Date of birth unknown. The company’s ‘thin man’. On stage as ‘an actor’ in the induction of The Taming of the Shrew. As a beadle in 2 Henry IV (ca. 1597), ‘much is made of Sinklo’s skinny physique in this role, and the insults leveled at him by Doll and Mistress Quickly include ‘nut-hook’, ‘starved bloodhound’ and ‘thin thing’ (Wikipedia). The likeness with the apothecary is obvious, and the actor in question can be recognized in many a Shakespeare creation : ‘Based on his thin appearance, other characters Sinklo could have played include according to Wikipedia :
- Master Pinch in The Comedy of Errors (before 1595), described as
‘a hungry-faced villain’
- The Apothecary in Romeo and Juliet (1594), told by Romeo that
‘famine is in thy cheeks.’
- Thersites in Troilus and Cressida, described as a ‘fragment’.
- Robert Faulconbridge in King John (ca. 1595-6), whose legs are
‘riding-rods’ and who has arms ‘like eel-skins stuff’d’.

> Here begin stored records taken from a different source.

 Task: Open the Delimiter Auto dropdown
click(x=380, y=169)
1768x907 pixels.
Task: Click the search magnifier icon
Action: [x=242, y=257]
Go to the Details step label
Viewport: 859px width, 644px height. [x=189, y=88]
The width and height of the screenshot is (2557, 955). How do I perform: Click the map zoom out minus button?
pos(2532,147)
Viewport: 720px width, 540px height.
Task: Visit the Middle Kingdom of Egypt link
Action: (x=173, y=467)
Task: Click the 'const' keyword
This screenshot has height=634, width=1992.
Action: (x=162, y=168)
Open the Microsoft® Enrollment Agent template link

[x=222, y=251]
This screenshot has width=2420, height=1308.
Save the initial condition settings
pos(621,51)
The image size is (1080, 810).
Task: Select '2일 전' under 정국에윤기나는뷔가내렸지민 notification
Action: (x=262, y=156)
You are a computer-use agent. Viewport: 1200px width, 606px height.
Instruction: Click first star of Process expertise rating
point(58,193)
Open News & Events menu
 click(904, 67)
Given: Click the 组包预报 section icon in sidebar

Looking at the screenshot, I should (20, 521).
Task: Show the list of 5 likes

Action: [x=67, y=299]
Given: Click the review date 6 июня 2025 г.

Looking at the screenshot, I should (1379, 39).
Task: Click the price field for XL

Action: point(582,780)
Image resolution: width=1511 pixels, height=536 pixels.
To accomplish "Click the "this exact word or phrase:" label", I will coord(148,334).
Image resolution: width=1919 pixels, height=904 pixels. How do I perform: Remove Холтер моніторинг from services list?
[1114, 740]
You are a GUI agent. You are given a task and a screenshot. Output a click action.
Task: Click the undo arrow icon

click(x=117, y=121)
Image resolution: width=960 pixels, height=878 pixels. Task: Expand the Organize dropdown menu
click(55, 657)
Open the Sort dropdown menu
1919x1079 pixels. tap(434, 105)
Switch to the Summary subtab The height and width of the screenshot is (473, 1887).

- Slender in The Merry Wives of Windsor (1597).
- Starveling in A Midsummer Night’s Dream (ca. 1594).’
The description also fits Sir Andrew Aguecheeck in Twelfth-Night (ca. 1601), who is long and thin ‘like a distaff’. 1 His name is apparently a pun on his ‘heroic’ attitude. And if his face shows only the slightest resemblance to the name, it leaves him a true Knight (of the Sad Countenance) indeed. But the financially starving Sir Andrew is principally one of the pack that is after the rich Countess Olivia in hope of marriage : ever seen a bloodhound chasing a hot scent?
Like Sir Andrew, Faulconbridge is long and thin, and the beadle a nuthook (long, thin, and stooping). Like Sir Andrew, the beadle is a ‘starved bloodhound’ as well. And as such a strong link between Sir Andrew around 1601 and the hungry-faced villain of an apothecary in 1594. As a result there seems to be no space for doubt on John Sincler’s employment with the Chamberlain’s Men at any time between the patronages of Derby and James I.
This in perfect chiaroscuro with Richard Burbage’s short and fat Sir Toby Belch. Because of their equally sharp contrast between knights as fool and wit, and despite the reversed master-servant relationship, Sir Andrew Aguecheek is amazingly akin to that more famous knight from La Mancha (1605).